## WHAT IS REQUIRED
The answer should contain only the lines running from the line with "Cancel the node creation wizard" to the end of the material, reproduced verbatim.

## DATASET EXTRACT
--- START ---

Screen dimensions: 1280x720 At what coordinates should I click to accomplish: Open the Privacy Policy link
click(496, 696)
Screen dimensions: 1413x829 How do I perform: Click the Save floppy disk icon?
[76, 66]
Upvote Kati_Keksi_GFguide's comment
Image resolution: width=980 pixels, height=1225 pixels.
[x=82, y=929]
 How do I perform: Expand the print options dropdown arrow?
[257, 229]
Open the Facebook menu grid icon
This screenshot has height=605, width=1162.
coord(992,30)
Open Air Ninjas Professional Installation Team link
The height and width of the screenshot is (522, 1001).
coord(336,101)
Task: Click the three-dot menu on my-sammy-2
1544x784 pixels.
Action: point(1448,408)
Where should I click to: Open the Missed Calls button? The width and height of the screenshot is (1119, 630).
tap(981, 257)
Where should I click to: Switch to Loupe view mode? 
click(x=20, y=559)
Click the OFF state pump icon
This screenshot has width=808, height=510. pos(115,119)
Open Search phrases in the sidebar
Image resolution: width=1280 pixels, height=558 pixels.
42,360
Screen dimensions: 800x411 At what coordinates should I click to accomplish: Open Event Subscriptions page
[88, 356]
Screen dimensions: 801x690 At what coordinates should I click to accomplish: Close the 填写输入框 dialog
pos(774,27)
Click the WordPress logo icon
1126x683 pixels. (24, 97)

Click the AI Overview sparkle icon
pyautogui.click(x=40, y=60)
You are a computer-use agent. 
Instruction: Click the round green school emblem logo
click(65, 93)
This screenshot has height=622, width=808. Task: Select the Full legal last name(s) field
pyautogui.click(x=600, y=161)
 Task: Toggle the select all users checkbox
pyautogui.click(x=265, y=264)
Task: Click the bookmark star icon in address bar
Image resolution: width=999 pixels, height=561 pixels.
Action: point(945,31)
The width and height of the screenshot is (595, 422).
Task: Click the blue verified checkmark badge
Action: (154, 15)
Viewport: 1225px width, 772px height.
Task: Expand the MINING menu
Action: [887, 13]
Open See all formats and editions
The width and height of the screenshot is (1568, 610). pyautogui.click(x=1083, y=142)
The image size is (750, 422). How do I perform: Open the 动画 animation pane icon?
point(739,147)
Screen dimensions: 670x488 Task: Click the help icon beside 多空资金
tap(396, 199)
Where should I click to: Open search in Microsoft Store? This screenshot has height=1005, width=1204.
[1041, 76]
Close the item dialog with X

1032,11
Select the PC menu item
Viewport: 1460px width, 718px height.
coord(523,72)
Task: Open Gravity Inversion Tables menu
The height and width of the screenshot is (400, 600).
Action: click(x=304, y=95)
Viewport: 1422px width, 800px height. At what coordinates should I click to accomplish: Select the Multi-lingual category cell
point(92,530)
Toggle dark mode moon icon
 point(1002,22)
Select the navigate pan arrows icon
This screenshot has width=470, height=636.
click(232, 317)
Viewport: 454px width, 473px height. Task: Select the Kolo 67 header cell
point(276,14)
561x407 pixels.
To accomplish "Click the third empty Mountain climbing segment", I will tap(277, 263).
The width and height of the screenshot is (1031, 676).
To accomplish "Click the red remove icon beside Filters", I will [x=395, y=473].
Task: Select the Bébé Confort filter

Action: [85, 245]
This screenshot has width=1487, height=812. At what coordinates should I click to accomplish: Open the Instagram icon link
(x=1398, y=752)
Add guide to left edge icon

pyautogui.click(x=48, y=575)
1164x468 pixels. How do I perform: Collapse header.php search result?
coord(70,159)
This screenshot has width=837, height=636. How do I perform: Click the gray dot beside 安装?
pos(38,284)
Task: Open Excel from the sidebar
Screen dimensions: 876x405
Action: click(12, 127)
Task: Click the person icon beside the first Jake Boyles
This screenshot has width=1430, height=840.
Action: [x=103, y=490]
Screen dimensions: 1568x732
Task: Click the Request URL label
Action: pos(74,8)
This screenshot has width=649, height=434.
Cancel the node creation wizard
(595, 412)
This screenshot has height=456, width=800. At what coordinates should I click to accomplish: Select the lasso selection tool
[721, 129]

--- END ---

## TASK ANSWER
Cancel the node creation wizard
(595, 412)
This screenshot has height=456, width=800. At what coordinates should I click to accomplish: Select the lasso selection tool
[721, 129]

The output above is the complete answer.